# Deso Trip Mid September - expected flow is 1700 cfs. NEW ROWER



## Utahgirlonthefly (Sep 5, 2019)

I've been a passenger on several rivers (Main, Middle, Yampa, and The Snake) but have only rowed a few miles of river. We have a pretty big experienced group running Deso Sept 17-25. I'm wanting to try this trip as my first time solo row on a cutthroat. Just wanted input if it's a doable river for a first time rower. I'll be following lines of others but with bony waters expected, wondering if the technicality of exposed rocks, etc will be manageable for a newbie on sticks. 

Thanks guys!


----------



## RidgeLivin (Apr 25, 2019)

You should be fine. You will be able to get lots of practice in during the first couple days on the upper flatwater section. Practice spinning around, making quick turns, going forward, going backward, etc. Ask for advice from the other experienced rowers. By the time you get to the rapids, you will have way more than a few miles under your belt. I did it at 2200 CFS last year. It was bony in spots, but should be no issues if you hit your lines. I would recommend scouting the Class IIIs so that you can identify obstacles. The obstacles are sometimes impossible to see from the approach, so scouting is always helpful. Coal Creek will be the most difficult to scout because you can only see it from a distance upstream. I still think it is worth scouting. Other advice I have:


Begin making your moves early. Keep an eye on what's coming downstream and react as soon as possible.
Upsteram ferries are your friend (facing downstream, but rowing backwards to decrease closure time). If there is a big rock on the left that you are trying to avoid in the rapid, face that rock and row backwards away from it (you will be rowing upstream right).
Don't forget to bring too much beer. You will be rowing off the calories, so will need more beer than you think.

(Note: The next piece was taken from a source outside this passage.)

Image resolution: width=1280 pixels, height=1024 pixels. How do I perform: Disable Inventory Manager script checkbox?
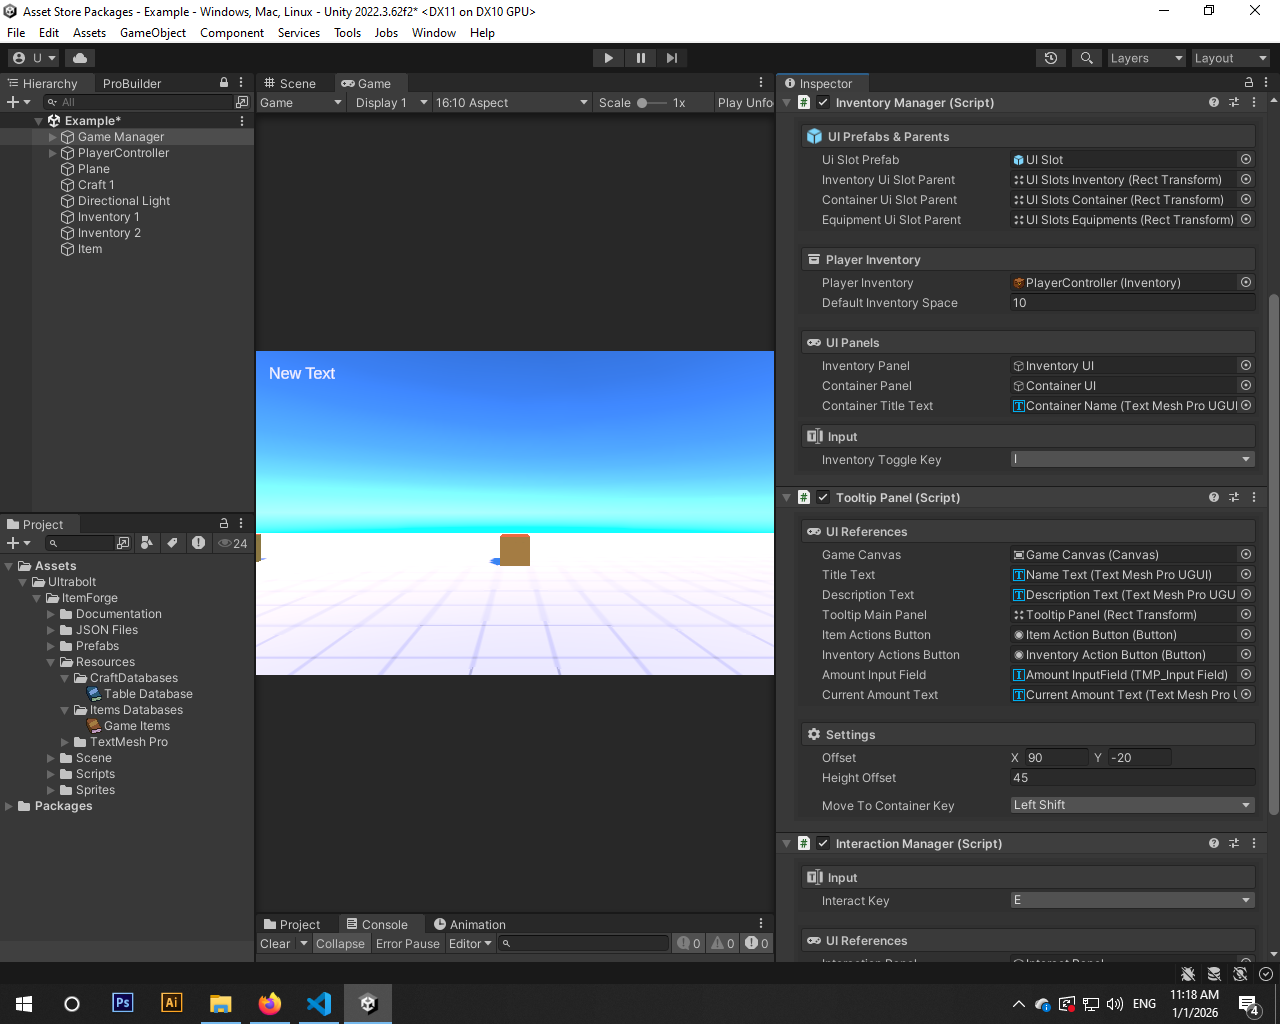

I am launching in a few days with an estimated flow at 1700-1800 CFS, so will give you a report of anything I learn from the rapids at that flow.


----------



## campnfloat (Sep 14, 2017)

I'd be interested in a report after these trips, as I have a 10/1 launch date, first time running D/G and very much looking forward to it. Flows should be slightly higher by then due to irrigation stoppage and increase release from Flaming Gorge dam. But still, lower water than I was hoping for. Any information at lower water would be much appreciated!! Happy floating!


----------



## Utahgirlonthefly (Sep 5, 2019)

RidgeLivin said:


> You should be fine. You will be able to get lots of practice in during the first couple days on the upper flatwater section. Practice spinning around, making quick turns, going forward, going backward, etc. Ask for advice from the other experienced rowers. By the time you get to the rapids, you will have way more than a few miles under your belt. I did it at 2200 CFS last year. It was bony in spots, but should be no issues if you hit your lines. I would recommend scouting the Class IIIs so that you can identify obstacles. The obstacles are sometimes impossible to see from the approach, so scouting is always helpful. Coal Creek will be the most difficult to scout because you can only see it from a distance upstream. I still think it is worth scouting. Other advice I have:
> 
> 
> Begin making your moves early. Keep an eye on what's coming downstream and react as soon as possible.
> ...


Yes! Thank you so much! I would definitely appreciate any intel!


----------



## agrankin (Aug 31, 2017)

You should be fine for sure. Suggest watching some of the youtube videos of deso at low flows. don't rely on them, but it will help you get familiar with what is out there. We ran it at ~2100 7/27-8/1 this year. I was a bit surprised by how low flows affected Joe Hutch Canyon rapid and Wire Fence - made Joe Hutch a bit more challenging and the drop at Wire Fence a bit more dramatic. All in all you be fine. Also suggest watching Northwest Rafting Company's vids on rafting -- as RidgeLivin suggested keep your nose pointed at the danger and row backwards - that is a great defensive and conservative approach. And practice moving back and forth across the river using both forward and backward rows -- and practice catching eddies.


----------



## agrankin (Aug 31, 2017)

Oh yeah and in low flows be a keen observer for sand bars. In general, follow the bubble line and generally the outside bend in the river usually carries the most flow.


----------



## Utahgirlonthefly (Sep 5, 2019)

agrankin said:


> You should be fine for sure. Suggest watching some of the youtube videos of deso at low flows. don't rely on them, but it will help you get familiar with what is out there. We ran it at ~2100 7/27-8/1 this year. I was a bit surprised by how low flows affected Joe Hutch Canyon rapid and Wire Fence - made Joe Hutch a bit more challenging and the drop at Wire Fence a bit more dramatic. All in all you be fine. Also suggest watching Northwest Rafting Company's vids on rafting -- as RidgeLivin suggested keep your nose pointed at the danger and row backwards - that is a great defensive and conservative approach. And practice moving back and forth across the river using both forward and backward rows -- and practice catching eddies.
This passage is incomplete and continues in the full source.